The hotel, then known as the Great Eastern Hotel where this image was taken is now called the Lalit Great Eastern Hotel. An extremely popular place, the colonial era hotel was originally established as a confectionary shop and then grew into a grand and plush hotel in the early 1840s, a time when Calcutta was the top seat of the East India Company. The hotel had a 100 rooms, and claimed to be second oldest of the British Empire and India’s first luxury hotel. It was also well known for its extravagant and delicious french cuisine, and served snacks and a whisky peg or two, similar to a drive-by service, to horse drawn carriages. Referred to as “the Jewel of the East” and the “Savoy of the East” in its heyday, Great Eastern Hotel hosted several notable persons visiting the city including I am told, Queen Elizabeth II, the well-known author Mark Twain & musician Dave Brubeck. The hotel’s repute and value declined later during the Naxalite Era of West Bengal and was only recently reopened, now as a heritage property, by its new owners in 2013.

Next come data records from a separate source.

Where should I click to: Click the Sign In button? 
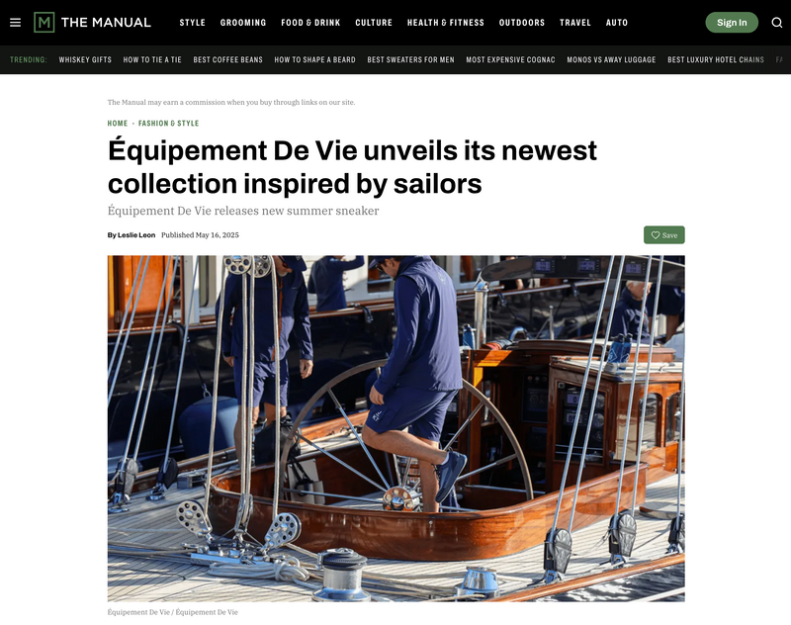pos(732,23)
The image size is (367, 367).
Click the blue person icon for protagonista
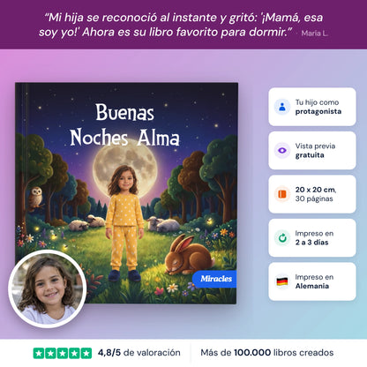[282, 107]
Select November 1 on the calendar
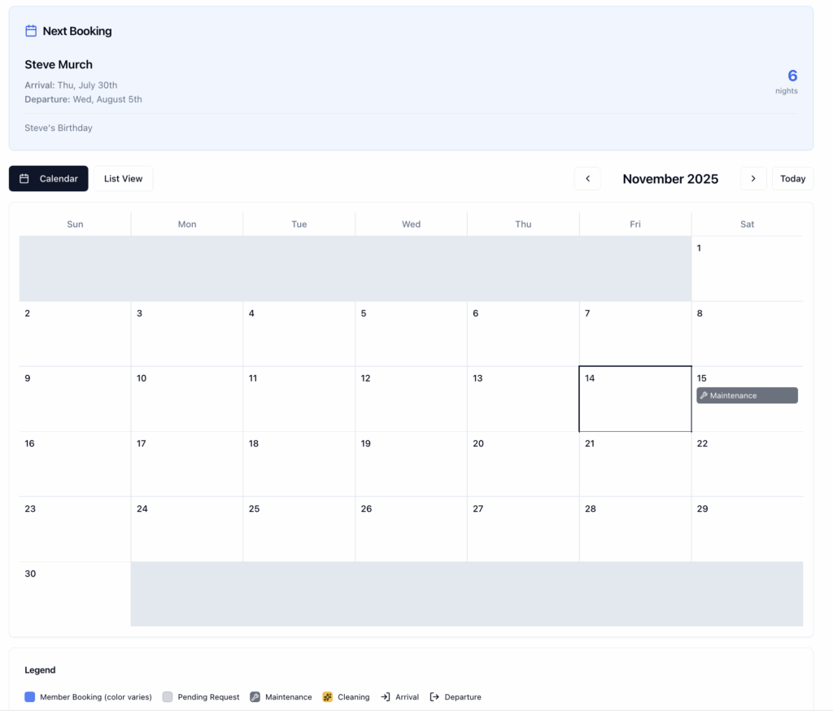The width and height of the screenshot is (833, 711). click(747, 268)
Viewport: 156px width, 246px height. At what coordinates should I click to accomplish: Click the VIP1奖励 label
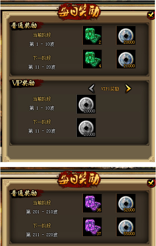coord(110,89)
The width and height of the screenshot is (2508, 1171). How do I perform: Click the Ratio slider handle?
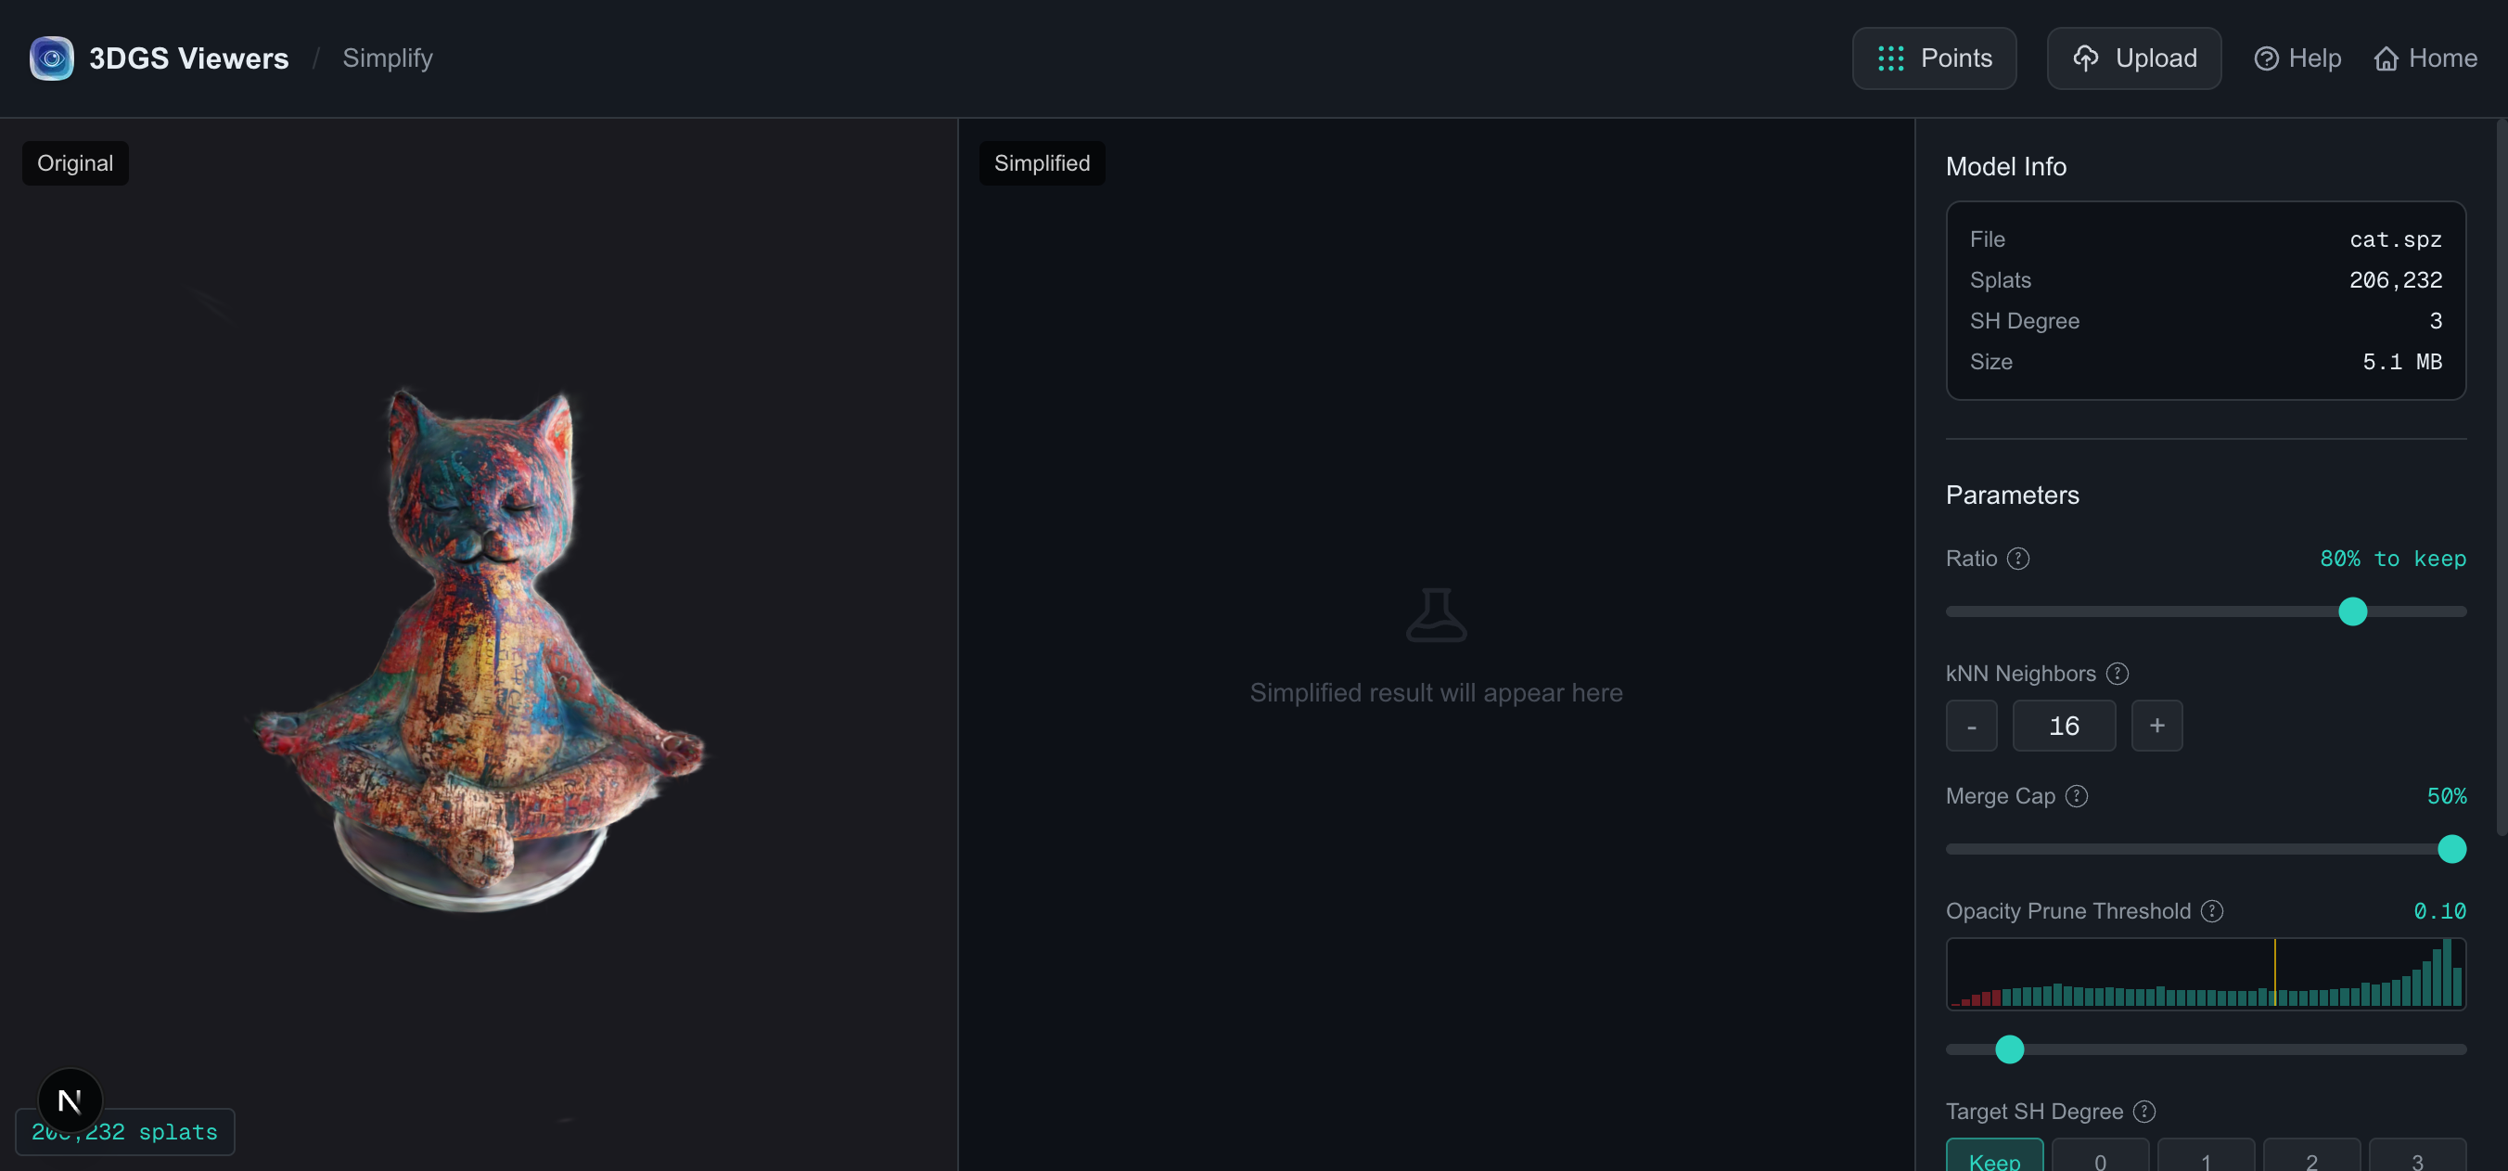click(x=2352, y=612)
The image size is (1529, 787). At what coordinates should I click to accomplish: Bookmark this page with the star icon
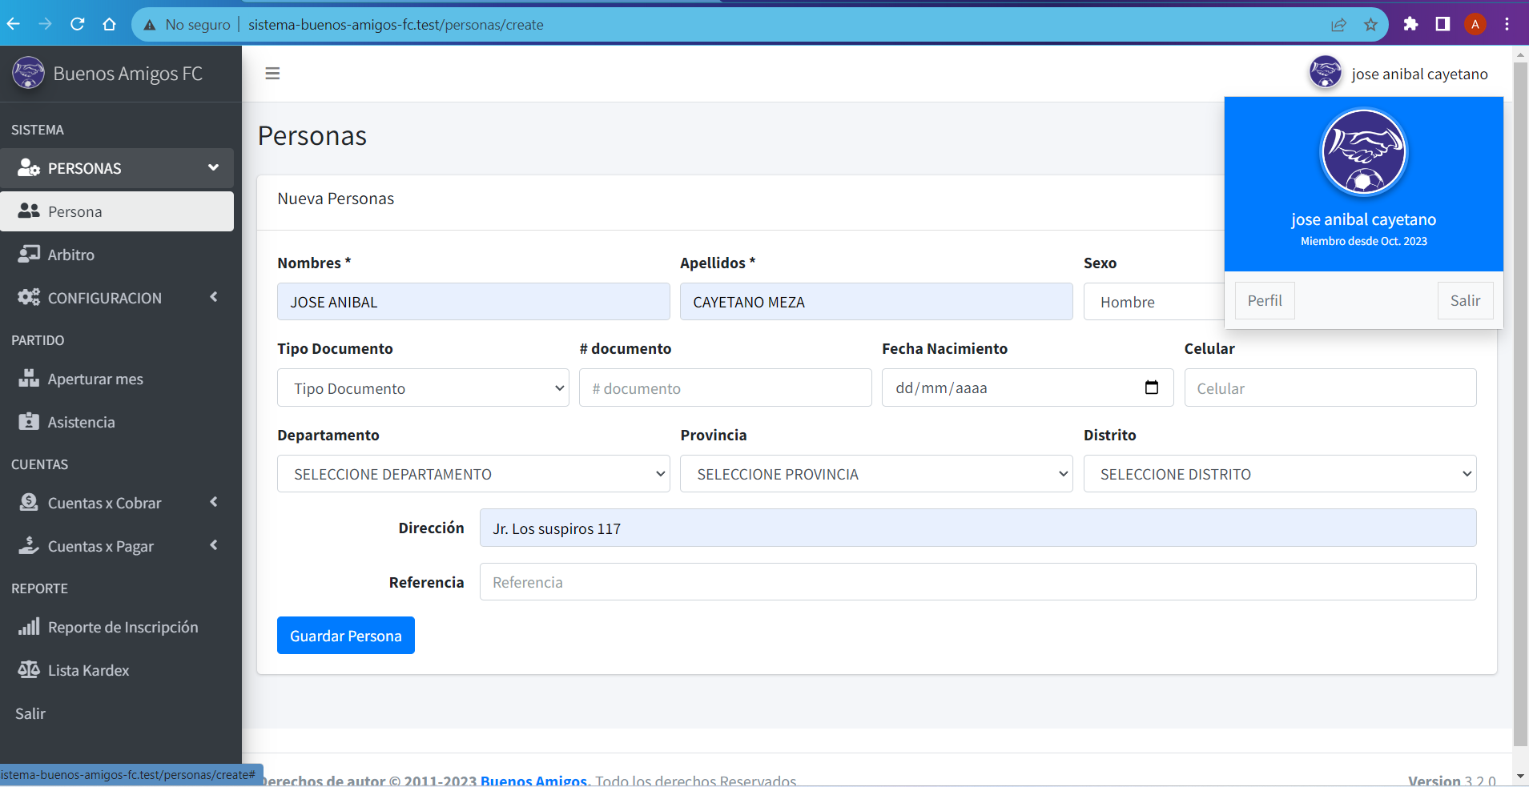(x=1370, y=25)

My mother’s father was worked with the Railways in Lahore (now in Pakistan) to which they would return to face the horrors of Indo/Pak Partition. But for the time being that seemed a long way off. This was the “New” India everyone was celebrating, not the Victorian dream of the memsahibs. A new comprehension and understanding of Indian culture and the world, was in the making, and this time, it was to be without the tired old prejudices of yesteryear. It was a time of great optimism and home and even back home in the UK people imagined a new world of equality, which would be reflected in the British election soon to come, when Winston Churchill was defeated by a Labour majority.
My father Aubrey Cracknell, too was brought up in Lahore. His father Charles Edwin Cracknell was a soldier in the British Army. After the Boer War ended in the early 20th century, he was shipped out to the Indian subcontinent, to Rawalpindi (now Pakistan) on the North West Frontier. It was here that Charles, my grandfather, met and married my grandmother, several years younger to him, and they had a son, Aubrey, my father, in the Cantonments.
When my father was only eight years old, Charles, my grandfather was wounded on a train from Peshawar, the city of the Frontier (Pak-Afghan Border) to Jalalabad (eastern Afghanistan). Hit by an Afghan sniper and wounded in the lung, he was hospitalised in Rawalpindi but died of pneumonia and other complications. He is now buried in the British cemetery in Rawalpindi which lies neglected and all the graves have fallen to ruin. My Grandmother left the cantonments and moved to Lahore where my father grew up.